[DATA TO USE]

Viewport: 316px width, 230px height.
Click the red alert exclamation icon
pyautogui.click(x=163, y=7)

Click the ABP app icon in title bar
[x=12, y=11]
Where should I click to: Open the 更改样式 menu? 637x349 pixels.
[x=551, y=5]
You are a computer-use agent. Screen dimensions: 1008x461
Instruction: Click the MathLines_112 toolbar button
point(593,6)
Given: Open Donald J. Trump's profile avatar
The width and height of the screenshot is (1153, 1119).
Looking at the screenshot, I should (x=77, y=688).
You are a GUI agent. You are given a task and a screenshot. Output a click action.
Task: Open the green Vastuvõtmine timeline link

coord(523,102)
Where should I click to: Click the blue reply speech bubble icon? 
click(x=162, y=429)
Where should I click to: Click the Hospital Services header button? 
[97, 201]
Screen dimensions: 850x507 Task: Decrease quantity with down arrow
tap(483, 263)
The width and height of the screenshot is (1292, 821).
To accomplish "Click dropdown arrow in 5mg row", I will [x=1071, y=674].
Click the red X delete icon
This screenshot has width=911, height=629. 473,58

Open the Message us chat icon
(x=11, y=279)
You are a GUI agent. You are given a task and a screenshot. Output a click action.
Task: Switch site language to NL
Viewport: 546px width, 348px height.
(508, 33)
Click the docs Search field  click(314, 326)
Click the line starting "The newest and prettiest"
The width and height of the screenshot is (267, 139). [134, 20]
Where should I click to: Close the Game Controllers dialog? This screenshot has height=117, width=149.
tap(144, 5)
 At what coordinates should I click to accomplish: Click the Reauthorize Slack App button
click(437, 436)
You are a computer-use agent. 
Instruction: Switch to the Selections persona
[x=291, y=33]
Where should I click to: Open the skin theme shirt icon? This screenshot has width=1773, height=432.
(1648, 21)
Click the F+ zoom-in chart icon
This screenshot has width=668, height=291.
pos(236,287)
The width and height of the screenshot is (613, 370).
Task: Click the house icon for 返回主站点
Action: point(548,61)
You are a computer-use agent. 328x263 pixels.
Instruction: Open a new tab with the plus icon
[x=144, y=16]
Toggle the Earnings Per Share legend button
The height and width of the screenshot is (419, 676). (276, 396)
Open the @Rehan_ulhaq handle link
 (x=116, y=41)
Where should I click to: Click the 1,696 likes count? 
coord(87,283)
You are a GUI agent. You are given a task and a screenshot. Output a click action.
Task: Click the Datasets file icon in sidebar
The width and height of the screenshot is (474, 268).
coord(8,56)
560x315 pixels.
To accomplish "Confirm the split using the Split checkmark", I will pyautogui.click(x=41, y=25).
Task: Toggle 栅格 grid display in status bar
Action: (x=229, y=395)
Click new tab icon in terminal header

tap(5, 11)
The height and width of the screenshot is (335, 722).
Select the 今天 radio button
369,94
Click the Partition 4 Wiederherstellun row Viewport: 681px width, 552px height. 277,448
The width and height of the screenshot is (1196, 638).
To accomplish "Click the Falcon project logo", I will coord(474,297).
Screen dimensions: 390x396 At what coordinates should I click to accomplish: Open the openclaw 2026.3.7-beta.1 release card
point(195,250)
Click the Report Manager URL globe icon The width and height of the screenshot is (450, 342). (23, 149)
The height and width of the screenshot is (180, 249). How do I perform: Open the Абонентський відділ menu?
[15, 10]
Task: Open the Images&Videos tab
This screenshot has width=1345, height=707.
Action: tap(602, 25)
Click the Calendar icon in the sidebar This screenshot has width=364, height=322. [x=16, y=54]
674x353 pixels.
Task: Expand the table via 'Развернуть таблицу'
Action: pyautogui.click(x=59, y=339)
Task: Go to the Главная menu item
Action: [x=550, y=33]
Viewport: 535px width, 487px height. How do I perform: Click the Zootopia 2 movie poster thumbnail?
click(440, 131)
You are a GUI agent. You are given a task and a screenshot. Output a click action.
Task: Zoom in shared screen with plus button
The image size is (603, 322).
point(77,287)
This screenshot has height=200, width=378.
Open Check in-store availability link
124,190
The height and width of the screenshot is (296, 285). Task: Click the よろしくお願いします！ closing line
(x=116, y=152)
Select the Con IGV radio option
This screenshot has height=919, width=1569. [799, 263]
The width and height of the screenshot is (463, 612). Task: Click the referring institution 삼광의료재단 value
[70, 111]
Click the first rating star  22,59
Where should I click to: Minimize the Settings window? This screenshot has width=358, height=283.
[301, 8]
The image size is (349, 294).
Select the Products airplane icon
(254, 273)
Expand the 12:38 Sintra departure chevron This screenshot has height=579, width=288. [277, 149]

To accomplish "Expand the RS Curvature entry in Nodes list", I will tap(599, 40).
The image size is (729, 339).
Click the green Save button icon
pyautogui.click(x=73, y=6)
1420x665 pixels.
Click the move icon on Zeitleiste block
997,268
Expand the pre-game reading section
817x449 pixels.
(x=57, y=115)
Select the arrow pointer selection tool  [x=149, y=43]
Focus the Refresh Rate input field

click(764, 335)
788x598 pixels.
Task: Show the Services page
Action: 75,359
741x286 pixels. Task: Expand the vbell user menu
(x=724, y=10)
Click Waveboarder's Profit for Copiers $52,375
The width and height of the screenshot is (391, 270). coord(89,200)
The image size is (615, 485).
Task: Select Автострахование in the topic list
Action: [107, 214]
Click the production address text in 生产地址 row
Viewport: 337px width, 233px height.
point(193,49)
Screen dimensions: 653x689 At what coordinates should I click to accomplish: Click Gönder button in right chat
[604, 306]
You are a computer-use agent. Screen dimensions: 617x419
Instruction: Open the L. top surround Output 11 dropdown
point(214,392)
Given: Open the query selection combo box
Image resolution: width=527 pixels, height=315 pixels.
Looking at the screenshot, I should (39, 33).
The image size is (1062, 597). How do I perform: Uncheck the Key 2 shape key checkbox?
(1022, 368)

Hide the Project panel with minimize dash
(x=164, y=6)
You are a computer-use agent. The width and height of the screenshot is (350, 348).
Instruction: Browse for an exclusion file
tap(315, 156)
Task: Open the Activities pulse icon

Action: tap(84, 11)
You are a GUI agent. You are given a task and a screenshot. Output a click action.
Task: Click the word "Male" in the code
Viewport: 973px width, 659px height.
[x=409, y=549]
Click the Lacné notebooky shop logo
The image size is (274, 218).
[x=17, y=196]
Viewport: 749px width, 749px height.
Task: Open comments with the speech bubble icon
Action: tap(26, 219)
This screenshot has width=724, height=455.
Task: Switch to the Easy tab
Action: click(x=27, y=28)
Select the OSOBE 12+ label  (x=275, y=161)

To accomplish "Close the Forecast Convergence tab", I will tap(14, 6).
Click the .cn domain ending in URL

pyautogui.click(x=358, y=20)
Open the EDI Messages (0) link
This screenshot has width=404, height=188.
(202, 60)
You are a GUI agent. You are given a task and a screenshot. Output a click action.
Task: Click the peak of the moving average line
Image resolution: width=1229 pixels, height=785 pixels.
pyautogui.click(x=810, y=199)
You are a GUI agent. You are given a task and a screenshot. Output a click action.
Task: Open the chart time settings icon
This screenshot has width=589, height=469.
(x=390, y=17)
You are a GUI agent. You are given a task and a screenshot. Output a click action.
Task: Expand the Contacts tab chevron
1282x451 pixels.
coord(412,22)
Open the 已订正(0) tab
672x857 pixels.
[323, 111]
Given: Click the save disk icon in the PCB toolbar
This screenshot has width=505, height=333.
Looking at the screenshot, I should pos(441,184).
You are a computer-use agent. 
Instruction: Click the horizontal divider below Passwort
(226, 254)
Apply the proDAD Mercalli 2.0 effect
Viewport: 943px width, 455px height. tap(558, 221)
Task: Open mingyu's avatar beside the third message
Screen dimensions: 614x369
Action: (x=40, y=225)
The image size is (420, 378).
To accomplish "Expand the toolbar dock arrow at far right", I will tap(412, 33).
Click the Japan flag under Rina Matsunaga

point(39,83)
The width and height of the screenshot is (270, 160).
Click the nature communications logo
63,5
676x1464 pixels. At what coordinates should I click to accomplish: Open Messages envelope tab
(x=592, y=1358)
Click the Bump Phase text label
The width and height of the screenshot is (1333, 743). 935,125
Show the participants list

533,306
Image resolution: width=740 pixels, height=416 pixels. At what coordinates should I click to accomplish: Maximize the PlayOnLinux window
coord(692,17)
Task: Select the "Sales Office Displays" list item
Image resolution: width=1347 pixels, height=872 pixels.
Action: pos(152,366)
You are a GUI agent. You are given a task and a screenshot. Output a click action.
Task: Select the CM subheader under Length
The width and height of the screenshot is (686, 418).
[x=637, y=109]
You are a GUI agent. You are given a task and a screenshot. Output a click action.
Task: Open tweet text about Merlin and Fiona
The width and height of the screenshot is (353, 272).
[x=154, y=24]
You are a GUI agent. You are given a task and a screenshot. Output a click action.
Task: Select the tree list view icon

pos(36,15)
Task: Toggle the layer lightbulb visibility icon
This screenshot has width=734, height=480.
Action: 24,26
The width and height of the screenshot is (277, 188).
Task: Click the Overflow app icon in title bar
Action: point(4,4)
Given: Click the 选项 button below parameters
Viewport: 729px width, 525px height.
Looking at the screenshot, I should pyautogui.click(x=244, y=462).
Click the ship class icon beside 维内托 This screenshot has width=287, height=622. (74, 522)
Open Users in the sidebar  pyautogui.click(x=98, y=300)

[/DATA TO USE]

> **TASK GOAL**
Note every line above where the string "avatar" shows up, and copy those lines.

> **SOLUTION FOR THIS TASK**
Given: Open Donald J. Trump's profile avatar
Task: Open mingyu's avatar beside the third message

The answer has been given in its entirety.